Malicious banner ads recently popped up on the National Hockey League (NHL) and Major League Baseball (MLB) sites. Fortunately the ads disappeared, but not before infecting the computers of some site visitors.
According to Roger Thompson of Exploit Prevention Labs, the malicious ads were brought to his attention by people from Grisoft - a popular antivirus solution provider. According to Thompson's research, the ads were served through DoubleClick's ad network, which pulled the ads from downstream ad providers. The downstream providers (along with DoubleClick) were duped into serving the malware to MLB and NHL site visitors.
When the ads were displayed, users' browsers were minimized and a dialog box appeared asking whether to scan the system for viruses. Even when the user clicked Cancel, a dialog box popped up posing as a virus scanner and suggesting that the user install an alleged security tool.
The tactic of using major ad networks to serve malware has been used before, and since ad networks often share content, it's becoming problematic to police the ad content adequately.
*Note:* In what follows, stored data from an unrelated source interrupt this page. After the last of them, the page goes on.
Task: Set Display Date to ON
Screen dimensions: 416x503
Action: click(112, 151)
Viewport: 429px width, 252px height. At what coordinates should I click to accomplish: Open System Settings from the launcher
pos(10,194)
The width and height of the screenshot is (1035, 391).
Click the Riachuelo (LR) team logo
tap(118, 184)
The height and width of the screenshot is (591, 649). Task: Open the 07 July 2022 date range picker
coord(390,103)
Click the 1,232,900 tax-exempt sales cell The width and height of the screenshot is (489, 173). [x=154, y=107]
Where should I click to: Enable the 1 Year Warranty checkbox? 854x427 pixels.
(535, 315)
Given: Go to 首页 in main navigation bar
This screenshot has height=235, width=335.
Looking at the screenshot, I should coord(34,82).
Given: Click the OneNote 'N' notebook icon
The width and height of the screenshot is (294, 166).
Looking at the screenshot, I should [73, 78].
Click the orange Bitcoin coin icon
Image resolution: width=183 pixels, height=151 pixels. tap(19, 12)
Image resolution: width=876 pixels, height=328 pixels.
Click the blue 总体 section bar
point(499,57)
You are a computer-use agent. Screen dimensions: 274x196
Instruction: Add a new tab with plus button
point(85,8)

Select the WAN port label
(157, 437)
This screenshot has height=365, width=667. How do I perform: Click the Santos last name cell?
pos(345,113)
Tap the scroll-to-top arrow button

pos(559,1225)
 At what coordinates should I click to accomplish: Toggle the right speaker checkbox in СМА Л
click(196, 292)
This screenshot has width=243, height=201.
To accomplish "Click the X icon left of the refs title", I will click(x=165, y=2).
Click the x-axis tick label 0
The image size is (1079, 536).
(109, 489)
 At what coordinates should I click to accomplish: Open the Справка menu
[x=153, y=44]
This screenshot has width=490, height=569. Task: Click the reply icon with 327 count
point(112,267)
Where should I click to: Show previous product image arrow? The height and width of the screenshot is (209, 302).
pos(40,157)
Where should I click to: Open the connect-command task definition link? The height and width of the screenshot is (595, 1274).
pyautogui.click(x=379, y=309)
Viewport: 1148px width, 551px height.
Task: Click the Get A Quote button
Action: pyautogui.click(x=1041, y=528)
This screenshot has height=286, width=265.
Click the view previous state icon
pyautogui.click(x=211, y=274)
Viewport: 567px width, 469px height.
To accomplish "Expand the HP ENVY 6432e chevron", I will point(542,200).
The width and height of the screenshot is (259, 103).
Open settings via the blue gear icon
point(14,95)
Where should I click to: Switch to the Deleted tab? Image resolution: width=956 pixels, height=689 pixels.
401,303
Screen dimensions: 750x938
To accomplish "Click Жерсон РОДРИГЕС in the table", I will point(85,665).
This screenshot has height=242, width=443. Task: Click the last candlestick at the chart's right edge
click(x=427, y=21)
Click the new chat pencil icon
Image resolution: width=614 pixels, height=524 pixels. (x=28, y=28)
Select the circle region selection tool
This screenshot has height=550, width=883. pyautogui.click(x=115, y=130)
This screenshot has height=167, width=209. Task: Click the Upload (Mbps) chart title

The overall scenario creates high risk for users all over the Internet, especially those that think they should be able to trust the content of major Web sites.
Thompson said that while some people call the new phase of Web development "Web 2.0," others refer to it as "Web 2 Uh-oh!" Thompson added that the trend of pulling content from various sources into a centralized Web interface is a dangerous situation since HTTP traffic easily traverses most firewalls, making Web content filtering systems more necessary.